_Work instructions_:
Rewrite the listing below, changing each "Where is" to "What is the location of" and leaving everything else untouched.

(Dataset entries)
☆ ☆ ☆ ☆
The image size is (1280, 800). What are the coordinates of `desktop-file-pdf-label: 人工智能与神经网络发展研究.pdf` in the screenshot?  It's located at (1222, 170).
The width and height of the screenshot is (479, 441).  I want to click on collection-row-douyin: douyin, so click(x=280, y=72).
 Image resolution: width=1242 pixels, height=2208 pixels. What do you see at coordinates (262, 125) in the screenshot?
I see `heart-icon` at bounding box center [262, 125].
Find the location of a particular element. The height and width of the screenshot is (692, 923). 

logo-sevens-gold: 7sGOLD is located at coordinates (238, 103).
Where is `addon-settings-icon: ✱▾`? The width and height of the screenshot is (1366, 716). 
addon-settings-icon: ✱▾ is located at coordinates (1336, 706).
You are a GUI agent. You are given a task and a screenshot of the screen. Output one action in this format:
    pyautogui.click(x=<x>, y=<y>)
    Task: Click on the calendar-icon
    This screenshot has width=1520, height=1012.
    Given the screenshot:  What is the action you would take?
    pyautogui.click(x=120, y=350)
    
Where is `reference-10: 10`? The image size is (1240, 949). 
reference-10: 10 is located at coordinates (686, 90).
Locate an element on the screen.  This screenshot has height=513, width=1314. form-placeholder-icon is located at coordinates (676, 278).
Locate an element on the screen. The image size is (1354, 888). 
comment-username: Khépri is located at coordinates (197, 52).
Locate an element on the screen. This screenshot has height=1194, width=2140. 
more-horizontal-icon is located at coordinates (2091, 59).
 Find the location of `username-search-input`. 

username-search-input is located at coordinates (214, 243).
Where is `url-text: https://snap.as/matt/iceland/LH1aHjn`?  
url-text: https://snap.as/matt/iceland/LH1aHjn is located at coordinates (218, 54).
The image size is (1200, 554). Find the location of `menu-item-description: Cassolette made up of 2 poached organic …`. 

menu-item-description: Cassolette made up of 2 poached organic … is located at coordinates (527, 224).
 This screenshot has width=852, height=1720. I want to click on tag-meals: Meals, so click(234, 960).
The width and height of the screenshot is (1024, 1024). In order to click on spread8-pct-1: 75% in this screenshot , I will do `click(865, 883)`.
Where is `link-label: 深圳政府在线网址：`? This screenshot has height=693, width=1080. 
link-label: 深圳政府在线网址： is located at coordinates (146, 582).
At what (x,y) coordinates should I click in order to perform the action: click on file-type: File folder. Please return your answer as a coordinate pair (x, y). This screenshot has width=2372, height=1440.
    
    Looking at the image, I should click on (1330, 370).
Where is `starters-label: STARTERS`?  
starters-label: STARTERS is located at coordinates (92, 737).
☆ ☆ ☆ ☆
_Exercise solution_:
The image size is (1280, 800). What are the coordinates of `desktop-file-pdf-label: 人工智能与神经网络发展研究.pdf` in the screenshot?  It's located at (1222, 170).
The width and height of the screenshot is (479, 441).  I want to click on collection-row-douyin: douyin, so click(x=280, y=72).
 Image resolution: width=1242 pixels, height=2208 pixels. What do you see at coordinates (262, 125) in the screenshot?
I see `heart-icon` at bounding box center [262, 125].
Find the location of a particular element. The height and width of the screenshot is (692, 923). 

logo-sevens-gold: 7sGOLD is located at coordinates (238, 103).
What is the location of `addon-settings-icon: ✱▾`? The width and height of the screenshot is (1366, 716). 
addon-settings-icon: ✱▾ is located at coordinates (1336, 706).
You are a GUI agent. You are given a task and a screenshot of the screen. Output one action in this format:
    pyautogui.click(x=<x>, y=<y>)
    Task: Click on the calendar-icon
    This screenshot has width=1520, height=1012.
    Given the screenshot:  What is the action you would take?
    pyautogui.click(x=120, y=350)
    
What is the location of `reference-10: 10`? The image size is (1240, 949). 
reference-10: 10 is located at coordinates (686, 90).
Locate an element on the screen.  This screenshot has height=513, width=1314. form-placeholder-icon is located at coordinates (676, 278).
Locate an element on the screen. The image size is (1354, 888). 
comment-username: Khépri is located at coordinates (197, 52).
Locate an element on the screen. This screenshot has height=1194, width=2140. 
more-horizontal-icon is located at coordinates (2091, 59).
 Find the location of `username-search-input`. 

username-search-input is located at coordinates (214, 243).
What is the location of `url-text: https://snap.as/matt/iceland/LH1aHjn`?  
url-text: https://snap.as/matt/iceland/LH1aHjn is located at coordinates (218, 54).
The image size is (1200, 554). Find the location of `menu-item-description: Cassolette made up of 2 poached organic …`. 

menu-item-description: Cassolette made up of 2 poached organic … is located at coordinates (527, 224).
 This screenshot has width=852, height=1720. I want to click on tag-meals: Meals, so click(234, 960).
The width and height of the screenshot is (1024, 1024). In order to click on spread8-pct-1: 75% in this screenshot , I will do `click(865, 883)`.
What is the location of `link-label: 深圳政府在线网址：`? This screenshot has height=693, width=1080. 
link-label: 深圳政府在线网址： is located at coordinates (146, 582).
At what (x,y) coordinates should I click in order to perform the action: click on file-type: File folder. Please return your answer as a coordinate pair (x, y). This screenshot has width=2372, height=1440.
    
    Looking at the image, I should click on (1330, 370).
What is the location of `starters-label: STARTERS`?  
starters-label: STARTERS is located at coordinates (92, 737).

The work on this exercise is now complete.